At the end of spring training in 2017, the Phillies optioned Goeddel to the Double-A Reading Fightin Phils of the Eastern League. On March 31, 2017, the Phillies designated Goedel for assignment so they could select the contract of Brock Stassi.

===Cincinnati Reds===
On April 5, 2017, Goeddel was claimed off waivers by the Cincinnati Reds and optioned to the Triple-A Louisville Bats of the International League. He was outrighted off of the 40-man roster on April 7. Goeddel spent the season split between Louisville and the Double-A Pensacola Blue Wahoos, and hit a cumulative .259/.360/.378 with 6 home runs and 36 RBI in 117 games between the two teams. Goeddel was assigned to Louisville to begin the 2018 season, but hit .229/.326/.349 in 27 games and was released by the Reds organization on May 13, 2018.

===Los Angeles Dodgers===
On May 16, 2018, Goeddel signed a minor league contract with the Los Angeles Dodgers organization. He played in 51 games for the Double-A Tulsa Drillers, hitting .212 and also got into four games for Triple-A Oklahoma City Dodgers, with two hits in eight at-bats. Goeddel elected free agency following the season on November 2.

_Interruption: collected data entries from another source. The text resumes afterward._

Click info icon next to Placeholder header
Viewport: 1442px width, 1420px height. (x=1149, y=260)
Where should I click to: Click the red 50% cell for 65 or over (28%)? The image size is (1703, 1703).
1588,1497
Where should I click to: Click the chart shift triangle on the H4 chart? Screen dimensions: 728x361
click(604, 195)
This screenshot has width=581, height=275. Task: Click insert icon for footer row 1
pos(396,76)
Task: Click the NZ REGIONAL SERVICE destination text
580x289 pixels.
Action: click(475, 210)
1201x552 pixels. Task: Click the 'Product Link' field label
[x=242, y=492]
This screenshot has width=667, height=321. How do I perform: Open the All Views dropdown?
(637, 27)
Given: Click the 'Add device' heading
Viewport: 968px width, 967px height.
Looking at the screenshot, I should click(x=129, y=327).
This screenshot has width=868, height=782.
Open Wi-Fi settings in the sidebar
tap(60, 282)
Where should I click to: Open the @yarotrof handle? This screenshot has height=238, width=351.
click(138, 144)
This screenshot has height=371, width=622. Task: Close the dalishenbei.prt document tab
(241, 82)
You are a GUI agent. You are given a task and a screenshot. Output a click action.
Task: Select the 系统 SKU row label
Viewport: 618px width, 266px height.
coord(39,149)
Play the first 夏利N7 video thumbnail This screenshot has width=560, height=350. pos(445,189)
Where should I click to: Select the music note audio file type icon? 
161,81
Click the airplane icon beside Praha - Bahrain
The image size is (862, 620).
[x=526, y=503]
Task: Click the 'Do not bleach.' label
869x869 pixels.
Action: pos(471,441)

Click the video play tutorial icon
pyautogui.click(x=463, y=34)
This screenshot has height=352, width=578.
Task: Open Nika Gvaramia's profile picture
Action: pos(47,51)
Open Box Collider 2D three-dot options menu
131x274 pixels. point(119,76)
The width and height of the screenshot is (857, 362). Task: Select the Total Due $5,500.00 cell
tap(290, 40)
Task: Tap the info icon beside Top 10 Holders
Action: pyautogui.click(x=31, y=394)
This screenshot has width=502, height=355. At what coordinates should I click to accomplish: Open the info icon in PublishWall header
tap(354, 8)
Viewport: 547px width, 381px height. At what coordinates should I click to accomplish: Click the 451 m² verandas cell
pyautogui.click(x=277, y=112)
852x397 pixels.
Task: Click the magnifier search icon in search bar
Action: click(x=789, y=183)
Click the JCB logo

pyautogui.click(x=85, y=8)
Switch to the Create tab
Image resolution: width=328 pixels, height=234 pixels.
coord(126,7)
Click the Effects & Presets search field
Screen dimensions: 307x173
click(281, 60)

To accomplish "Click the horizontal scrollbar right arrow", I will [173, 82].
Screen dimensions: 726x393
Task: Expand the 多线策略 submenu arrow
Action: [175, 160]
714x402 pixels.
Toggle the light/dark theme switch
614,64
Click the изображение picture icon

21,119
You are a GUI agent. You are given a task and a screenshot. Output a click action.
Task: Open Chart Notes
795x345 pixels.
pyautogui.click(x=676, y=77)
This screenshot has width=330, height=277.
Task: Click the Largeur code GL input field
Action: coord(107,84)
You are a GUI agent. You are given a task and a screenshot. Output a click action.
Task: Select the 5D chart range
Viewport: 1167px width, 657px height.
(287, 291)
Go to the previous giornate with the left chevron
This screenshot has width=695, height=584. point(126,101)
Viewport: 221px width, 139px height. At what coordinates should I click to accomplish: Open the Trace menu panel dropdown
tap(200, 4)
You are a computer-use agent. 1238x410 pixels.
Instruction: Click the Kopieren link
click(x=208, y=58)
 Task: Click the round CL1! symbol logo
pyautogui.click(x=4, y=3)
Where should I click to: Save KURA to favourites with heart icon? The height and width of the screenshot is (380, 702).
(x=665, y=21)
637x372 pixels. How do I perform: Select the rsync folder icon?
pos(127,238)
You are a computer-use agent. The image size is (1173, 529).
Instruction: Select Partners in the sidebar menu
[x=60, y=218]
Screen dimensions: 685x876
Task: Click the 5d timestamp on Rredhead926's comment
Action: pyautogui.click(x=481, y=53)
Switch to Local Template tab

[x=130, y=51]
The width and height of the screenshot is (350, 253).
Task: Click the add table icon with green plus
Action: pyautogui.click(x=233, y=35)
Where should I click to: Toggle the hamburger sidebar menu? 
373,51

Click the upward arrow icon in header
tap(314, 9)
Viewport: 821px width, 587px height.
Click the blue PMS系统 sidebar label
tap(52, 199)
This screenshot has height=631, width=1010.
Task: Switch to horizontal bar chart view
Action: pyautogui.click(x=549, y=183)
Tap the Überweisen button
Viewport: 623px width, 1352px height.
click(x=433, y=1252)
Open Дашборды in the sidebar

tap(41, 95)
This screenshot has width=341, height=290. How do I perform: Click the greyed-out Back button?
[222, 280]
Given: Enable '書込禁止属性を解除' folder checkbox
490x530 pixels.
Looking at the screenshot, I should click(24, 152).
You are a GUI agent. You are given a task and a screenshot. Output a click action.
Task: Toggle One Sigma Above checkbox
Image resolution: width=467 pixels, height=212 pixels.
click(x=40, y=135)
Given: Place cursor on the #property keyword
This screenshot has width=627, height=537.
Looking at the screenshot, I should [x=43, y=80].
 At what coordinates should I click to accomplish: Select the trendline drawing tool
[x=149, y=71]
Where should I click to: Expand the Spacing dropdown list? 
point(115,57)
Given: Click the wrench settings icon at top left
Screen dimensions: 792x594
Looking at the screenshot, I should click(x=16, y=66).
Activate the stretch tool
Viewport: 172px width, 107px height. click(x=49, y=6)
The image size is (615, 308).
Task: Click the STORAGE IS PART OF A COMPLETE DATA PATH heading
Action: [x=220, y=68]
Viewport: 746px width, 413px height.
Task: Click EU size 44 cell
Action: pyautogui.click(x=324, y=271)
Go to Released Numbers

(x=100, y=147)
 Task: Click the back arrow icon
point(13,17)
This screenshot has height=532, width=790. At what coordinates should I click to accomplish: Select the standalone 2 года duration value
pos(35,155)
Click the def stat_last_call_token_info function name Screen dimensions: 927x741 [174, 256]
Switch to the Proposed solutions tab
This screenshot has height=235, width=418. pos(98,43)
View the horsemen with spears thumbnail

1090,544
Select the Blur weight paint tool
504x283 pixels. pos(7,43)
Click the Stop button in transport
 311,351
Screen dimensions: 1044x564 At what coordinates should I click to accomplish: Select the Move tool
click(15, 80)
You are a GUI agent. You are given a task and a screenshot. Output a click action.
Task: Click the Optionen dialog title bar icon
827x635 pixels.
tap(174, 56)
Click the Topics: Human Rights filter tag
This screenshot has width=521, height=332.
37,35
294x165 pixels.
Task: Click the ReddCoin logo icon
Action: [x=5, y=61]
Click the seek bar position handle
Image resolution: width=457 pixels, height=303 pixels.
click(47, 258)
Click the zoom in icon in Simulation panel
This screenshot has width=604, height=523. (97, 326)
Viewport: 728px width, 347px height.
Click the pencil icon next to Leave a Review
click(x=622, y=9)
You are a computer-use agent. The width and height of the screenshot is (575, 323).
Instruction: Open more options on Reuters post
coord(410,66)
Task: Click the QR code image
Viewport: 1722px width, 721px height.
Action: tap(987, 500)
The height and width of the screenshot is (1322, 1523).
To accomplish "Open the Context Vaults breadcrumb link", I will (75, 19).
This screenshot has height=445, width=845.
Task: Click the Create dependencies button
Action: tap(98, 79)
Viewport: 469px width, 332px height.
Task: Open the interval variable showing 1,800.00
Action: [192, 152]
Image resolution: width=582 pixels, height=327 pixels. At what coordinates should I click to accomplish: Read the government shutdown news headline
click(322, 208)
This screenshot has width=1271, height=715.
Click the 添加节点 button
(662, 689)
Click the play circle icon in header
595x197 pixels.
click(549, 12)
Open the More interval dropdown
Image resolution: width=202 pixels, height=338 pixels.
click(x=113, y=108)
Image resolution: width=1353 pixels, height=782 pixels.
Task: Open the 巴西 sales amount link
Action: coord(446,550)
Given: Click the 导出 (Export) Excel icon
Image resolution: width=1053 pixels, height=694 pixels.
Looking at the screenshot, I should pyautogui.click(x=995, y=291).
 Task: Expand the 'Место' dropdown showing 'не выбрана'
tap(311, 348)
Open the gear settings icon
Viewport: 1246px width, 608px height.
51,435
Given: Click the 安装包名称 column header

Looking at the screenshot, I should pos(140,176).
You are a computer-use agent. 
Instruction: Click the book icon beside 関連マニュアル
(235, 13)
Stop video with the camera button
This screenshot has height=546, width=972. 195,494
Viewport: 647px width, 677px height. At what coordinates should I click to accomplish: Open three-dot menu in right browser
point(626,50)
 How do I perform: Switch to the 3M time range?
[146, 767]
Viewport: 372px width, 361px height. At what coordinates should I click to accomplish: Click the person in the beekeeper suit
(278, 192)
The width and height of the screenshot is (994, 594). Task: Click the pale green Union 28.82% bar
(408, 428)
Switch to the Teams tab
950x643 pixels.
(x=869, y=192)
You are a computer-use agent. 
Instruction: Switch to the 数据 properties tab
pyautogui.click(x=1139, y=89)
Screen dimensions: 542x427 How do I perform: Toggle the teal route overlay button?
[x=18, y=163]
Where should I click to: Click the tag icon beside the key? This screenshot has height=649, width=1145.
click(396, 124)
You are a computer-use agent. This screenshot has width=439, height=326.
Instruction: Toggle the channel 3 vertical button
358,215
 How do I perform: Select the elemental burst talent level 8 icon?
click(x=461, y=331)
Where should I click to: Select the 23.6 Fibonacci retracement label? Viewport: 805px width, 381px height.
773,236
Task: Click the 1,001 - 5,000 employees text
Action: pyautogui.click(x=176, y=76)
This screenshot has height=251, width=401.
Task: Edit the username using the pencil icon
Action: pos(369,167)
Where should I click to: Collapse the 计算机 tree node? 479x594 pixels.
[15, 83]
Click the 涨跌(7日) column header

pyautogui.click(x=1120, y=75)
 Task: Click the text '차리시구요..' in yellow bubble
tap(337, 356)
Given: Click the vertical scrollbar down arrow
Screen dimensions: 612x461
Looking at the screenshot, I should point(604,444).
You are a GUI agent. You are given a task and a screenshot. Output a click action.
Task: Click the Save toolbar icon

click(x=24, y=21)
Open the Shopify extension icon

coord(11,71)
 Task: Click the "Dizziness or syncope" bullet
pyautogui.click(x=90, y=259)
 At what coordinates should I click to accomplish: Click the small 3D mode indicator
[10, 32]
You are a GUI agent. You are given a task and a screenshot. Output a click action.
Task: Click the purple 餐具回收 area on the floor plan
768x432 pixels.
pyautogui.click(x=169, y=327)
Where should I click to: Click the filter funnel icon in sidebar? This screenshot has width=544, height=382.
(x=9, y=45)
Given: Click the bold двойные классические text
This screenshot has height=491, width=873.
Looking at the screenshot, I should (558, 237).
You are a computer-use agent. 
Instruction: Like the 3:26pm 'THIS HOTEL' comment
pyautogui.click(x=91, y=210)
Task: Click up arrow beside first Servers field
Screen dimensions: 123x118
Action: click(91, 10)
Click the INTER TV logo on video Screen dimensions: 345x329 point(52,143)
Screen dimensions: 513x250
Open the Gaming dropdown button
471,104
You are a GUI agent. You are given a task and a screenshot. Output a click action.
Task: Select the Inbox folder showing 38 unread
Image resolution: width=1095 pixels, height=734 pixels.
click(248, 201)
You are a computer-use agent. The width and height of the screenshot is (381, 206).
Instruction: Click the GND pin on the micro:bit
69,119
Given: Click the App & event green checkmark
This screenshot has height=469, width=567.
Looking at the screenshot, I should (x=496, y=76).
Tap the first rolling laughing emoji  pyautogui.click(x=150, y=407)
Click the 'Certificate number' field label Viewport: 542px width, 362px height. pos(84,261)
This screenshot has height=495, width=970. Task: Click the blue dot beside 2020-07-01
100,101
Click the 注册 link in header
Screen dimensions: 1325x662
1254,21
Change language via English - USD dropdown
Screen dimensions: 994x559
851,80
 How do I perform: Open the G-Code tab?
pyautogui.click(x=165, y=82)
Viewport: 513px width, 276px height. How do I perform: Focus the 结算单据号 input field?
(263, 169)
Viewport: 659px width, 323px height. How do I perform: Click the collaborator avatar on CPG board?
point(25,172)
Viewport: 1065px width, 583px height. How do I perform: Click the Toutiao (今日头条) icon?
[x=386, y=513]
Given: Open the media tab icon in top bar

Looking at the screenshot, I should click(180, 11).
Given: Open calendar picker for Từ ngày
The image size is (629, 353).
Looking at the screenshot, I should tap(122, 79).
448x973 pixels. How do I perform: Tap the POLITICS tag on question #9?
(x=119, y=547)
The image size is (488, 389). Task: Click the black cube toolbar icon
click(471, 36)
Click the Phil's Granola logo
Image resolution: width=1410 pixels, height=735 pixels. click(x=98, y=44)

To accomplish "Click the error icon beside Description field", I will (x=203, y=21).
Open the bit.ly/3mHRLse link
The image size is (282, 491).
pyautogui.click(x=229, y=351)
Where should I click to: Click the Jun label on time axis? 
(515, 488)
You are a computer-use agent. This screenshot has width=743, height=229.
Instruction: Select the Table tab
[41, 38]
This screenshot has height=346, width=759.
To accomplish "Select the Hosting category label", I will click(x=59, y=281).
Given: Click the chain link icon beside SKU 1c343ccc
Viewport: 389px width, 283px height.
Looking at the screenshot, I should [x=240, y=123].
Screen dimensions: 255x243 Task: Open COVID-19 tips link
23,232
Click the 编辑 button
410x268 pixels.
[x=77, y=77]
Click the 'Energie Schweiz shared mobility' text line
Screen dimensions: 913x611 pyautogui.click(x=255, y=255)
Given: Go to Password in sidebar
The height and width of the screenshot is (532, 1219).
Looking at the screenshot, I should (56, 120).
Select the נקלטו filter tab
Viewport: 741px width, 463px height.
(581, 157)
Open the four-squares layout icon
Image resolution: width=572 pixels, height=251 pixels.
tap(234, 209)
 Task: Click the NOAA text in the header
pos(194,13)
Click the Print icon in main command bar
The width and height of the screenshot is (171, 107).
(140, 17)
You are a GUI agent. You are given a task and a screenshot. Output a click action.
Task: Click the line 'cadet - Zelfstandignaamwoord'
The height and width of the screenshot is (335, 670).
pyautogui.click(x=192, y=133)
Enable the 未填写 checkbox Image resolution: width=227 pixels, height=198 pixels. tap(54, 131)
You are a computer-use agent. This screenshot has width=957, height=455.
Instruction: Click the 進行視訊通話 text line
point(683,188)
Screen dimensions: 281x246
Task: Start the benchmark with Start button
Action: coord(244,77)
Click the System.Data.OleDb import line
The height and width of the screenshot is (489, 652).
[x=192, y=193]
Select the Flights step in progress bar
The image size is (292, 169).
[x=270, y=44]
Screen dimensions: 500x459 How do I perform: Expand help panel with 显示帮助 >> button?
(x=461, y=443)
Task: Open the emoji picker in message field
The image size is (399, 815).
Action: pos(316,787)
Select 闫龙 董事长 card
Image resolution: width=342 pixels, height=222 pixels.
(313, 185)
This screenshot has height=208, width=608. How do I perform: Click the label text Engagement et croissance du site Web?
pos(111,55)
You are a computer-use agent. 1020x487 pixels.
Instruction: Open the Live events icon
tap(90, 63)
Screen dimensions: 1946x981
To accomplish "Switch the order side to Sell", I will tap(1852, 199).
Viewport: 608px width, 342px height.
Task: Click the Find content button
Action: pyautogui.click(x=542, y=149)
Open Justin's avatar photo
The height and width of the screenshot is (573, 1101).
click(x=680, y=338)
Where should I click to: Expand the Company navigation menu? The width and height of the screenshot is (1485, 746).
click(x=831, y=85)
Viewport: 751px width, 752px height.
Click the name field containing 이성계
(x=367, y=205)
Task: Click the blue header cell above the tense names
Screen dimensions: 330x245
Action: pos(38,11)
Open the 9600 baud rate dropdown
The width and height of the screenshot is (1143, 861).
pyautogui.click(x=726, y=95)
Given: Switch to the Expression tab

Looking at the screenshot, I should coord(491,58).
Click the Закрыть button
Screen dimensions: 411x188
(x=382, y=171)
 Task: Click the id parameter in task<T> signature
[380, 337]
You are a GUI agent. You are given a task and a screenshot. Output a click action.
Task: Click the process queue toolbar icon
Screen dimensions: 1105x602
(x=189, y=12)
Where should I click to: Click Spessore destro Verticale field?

===Washington Nationals===
On January 21, 2019, Goeddel signed a minor league contract with the Washington Nationals organization. He was assigned to the Double-A Harrisburg Senators to begin the year. After hitting .208/.300/.289 in 69 games in Harrisburg, Goeddel was released by the Nationals on July 13.

==Personal life==
Goeddel's brother Erik is a former professional baseball player. The brothers' father, David Goeddel, is a biologist responsible for the development of both synthetic insulin and human growth hormone.